Reforms to funding, and devolution
- England – unlike Wales – also lacks an up-to-date and coherent system for assessing how much different councils need to spend and how much they can raise themselves via local taxes. For instance, the allocation of social care funding this year was still based on local populations in 2013. Yet since then, there have been dramatic changes in population: for example, the population of Tower Hamlets has grown by 21%, compared with a 2% decline in Blackpool. The repeatedly delayed ‘fair funding review’ aims to address this and should be completed. Numerous important decisions on the specifics need to be taken separately from the Spending Review, but it will be easier to transition to the new system if the Chancellor greases the wheels with additional funding given the potential large cuts some councils could otherwise face. A sensible outcome to the fair funding review would have advantages for the Treasury: by making it easier to target grant funding where it is most needed, it would help reduce the total amount that would need to be provided to councils in future fiscal events.
- Council tax also needs to be revalued and reformed, which could contribute to the government’s levelling-up agenda, by ending the current situation where poorer households and poorer parts of the country face taxes that are much higher shares of their properties’ values.

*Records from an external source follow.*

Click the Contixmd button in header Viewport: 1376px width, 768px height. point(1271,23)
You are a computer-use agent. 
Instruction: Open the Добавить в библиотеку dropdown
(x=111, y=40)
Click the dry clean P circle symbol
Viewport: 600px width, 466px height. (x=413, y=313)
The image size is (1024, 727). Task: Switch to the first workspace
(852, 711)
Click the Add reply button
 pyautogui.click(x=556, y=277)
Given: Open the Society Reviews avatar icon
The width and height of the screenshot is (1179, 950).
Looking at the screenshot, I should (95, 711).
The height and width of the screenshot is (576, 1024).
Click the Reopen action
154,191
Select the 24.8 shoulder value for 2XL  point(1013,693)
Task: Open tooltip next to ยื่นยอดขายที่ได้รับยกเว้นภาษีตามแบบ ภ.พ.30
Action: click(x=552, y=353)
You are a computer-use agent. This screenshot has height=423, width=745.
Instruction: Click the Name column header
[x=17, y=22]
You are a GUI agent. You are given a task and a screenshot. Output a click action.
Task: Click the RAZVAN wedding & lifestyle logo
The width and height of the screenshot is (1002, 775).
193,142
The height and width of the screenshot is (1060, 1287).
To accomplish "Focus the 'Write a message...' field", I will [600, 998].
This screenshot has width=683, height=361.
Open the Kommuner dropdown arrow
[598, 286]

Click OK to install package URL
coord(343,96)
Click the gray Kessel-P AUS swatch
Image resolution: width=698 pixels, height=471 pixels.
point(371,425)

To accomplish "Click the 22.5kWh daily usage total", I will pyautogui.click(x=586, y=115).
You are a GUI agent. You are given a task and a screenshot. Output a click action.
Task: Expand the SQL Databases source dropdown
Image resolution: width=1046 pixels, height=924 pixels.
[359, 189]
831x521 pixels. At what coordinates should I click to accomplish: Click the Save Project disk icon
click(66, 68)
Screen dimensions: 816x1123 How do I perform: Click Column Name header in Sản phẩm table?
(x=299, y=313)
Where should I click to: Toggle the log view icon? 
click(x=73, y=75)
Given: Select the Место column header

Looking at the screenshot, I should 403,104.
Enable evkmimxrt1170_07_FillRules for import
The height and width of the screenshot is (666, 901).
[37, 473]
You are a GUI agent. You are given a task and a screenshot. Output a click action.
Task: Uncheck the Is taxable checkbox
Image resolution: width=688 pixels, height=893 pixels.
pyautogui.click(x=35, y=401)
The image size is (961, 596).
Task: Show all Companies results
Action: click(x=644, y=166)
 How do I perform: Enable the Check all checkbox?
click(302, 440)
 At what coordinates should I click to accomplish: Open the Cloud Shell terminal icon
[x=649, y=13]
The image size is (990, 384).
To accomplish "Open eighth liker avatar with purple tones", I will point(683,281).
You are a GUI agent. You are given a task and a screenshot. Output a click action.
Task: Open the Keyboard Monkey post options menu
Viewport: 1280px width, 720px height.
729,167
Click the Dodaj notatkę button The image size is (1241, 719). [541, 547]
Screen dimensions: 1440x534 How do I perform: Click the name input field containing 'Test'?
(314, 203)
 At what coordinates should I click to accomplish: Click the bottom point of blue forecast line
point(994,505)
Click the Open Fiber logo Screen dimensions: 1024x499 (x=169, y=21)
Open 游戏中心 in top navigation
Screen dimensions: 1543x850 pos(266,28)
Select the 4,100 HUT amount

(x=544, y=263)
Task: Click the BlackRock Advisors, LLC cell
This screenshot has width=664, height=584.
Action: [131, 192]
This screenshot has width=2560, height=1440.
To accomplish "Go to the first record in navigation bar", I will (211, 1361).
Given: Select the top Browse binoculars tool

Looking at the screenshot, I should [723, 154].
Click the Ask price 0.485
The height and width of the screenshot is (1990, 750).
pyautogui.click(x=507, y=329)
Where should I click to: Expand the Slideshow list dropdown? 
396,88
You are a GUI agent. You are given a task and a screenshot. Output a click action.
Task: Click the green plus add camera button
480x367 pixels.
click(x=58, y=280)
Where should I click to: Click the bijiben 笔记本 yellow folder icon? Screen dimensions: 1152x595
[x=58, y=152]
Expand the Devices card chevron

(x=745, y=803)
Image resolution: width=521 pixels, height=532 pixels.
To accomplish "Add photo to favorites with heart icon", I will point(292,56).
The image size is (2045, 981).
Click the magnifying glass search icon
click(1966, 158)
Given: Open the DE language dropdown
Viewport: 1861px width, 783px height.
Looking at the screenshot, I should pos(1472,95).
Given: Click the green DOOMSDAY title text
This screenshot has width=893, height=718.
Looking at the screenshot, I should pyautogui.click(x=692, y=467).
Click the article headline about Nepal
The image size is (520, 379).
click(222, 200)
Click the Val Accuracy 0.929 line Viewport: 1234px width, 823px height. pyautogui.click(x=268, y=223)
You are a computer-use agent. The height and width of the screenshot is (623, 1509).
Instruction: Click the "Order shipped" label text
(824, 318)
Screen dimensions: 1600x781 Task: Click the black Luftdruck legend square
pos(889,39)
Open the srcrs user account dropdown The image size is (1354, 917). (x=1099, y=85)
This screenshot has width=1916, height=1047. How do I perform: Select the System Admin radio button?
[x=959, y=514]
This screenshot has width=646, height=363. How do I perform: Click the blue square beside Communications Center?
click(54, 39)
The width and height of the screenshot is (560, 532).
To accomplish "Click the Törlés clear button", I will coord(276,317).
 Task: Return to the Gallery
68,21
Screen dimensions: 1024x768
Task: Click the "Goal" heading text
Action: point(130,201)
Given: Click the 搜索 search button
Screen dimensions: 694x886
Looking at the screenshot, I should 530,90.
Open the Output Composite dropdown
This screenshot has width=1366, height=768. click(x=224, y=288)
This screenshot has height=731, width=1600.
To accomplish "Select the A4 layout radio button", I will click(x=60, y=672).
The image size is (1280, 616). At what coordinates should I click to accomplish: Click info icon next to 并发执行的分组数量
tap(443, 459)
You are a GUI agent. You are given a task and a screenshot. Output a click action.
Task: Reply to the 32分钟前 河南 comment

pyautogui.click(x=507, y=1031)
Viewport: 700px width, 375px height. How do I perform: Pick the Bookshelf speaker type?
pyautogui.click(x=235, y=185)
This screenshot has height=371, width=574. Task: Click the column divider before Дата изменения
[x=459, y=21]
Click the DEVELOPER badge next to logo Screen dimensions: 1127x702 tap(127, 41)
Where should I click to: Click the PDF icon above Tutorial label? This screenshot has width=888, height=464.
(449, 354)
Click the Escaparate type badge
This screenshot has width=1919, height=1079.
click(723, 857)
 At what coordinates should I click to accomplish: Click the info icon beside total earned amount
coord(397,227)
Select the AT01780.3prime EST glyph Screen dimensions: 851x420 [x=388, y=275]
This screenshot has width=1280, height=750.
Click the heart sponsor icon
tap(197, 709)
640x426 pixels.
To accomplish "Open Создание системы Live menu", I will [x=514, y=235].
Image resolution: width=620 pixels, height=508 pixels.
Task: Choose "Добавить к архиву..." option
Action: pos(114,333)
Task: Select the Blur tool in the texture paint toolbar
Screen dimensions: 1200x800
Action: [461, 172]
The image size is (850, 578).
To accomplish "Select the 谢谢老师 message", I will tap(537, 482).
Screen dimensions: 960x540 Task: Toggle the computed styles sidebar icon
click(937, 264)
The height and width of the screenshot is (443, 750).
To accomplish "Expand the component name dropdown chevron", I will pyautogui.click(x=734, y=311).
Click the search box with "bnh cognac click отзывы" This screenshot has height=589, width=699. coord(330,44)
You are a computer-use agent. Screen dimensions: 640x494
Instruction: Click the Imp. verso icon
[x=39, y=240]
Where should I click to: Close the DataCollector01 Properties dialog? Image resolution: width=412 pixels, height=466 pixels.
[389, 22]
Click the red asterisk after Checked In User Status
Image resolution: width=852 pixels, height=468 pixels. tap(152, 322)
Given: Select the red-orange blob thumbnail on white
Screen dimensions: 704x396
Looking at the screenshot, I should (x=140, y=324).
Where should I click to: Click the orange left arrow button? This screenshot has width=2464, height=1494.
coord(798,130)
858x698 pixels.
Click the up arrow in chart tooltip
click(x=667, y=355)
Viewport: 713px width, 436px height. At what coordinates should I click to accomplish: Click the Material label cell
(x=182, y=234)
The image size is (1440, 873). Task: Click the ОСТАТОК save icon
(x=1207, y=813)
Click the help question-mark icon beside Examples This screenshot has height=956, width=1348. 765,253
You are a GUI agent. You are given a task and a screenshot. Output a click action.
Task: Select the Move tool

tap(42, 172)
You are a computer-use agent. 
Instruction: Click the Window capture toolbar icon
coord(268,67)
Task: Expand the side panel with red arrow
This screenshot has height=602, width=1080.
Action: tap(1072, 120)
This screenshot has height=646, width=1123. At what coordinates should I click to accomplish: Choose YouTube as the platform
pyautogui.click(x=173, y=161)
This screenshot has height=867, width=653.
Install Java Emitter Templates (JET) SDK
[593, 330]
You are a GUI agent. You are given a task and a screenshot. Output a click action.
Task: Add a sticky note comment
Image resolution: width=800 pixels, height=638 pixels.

Unfortunately, the UK government seems to have set itself against reform. The Chancellor should use the opportunity of the Spending Review to at least signal a willingness to reverse this short-sighted decision. If he does not, England could be left behind by Wales and Scotland where welcome reforms to council tax are definitely on the agenda.
- The UK government has signalled its desire to agree more devolution deals with English councils, with a particular focus on the shire county areas of England that have largely missed out on devolution so far. To help ensure both voters and the Whitehall machinery understand the division of powers in different parts of England, the government should develop a number of devolution ‘packages’ rather than have completely bespoke arrangements for each area, and ensure there is a straightforward and up-to-date central hub for information on what is devolved where.
- Perhaps the most significant upcoming reforms for English councils are those planned for the adult social care system. These include a more generous means test, a lifetime cap on the costs people may have to pay privately, and a new right for those paying privately to have their council organise their care – and pay the lower rates councils negotiate with providers. The £5.4 billion of funding the government is providing over the next three years to help roll out these reforms is unlikely to be sufficient to deliver its ambitions in full.
- By the second half of the 2020s, the reforms could require up to an additional £5 billion every year. The proposals also leave unaddressed several other concerns with the current adult social care system – including low pay levels for social care workers, and highly stringent needs assessments, which contributed to large falls in the numbers deemed to need social care services in the 2010s. Addressing these issues too would cost billions more per year, and adult social care is likely to remain a financial headache for councils and the Chancellor for years to come.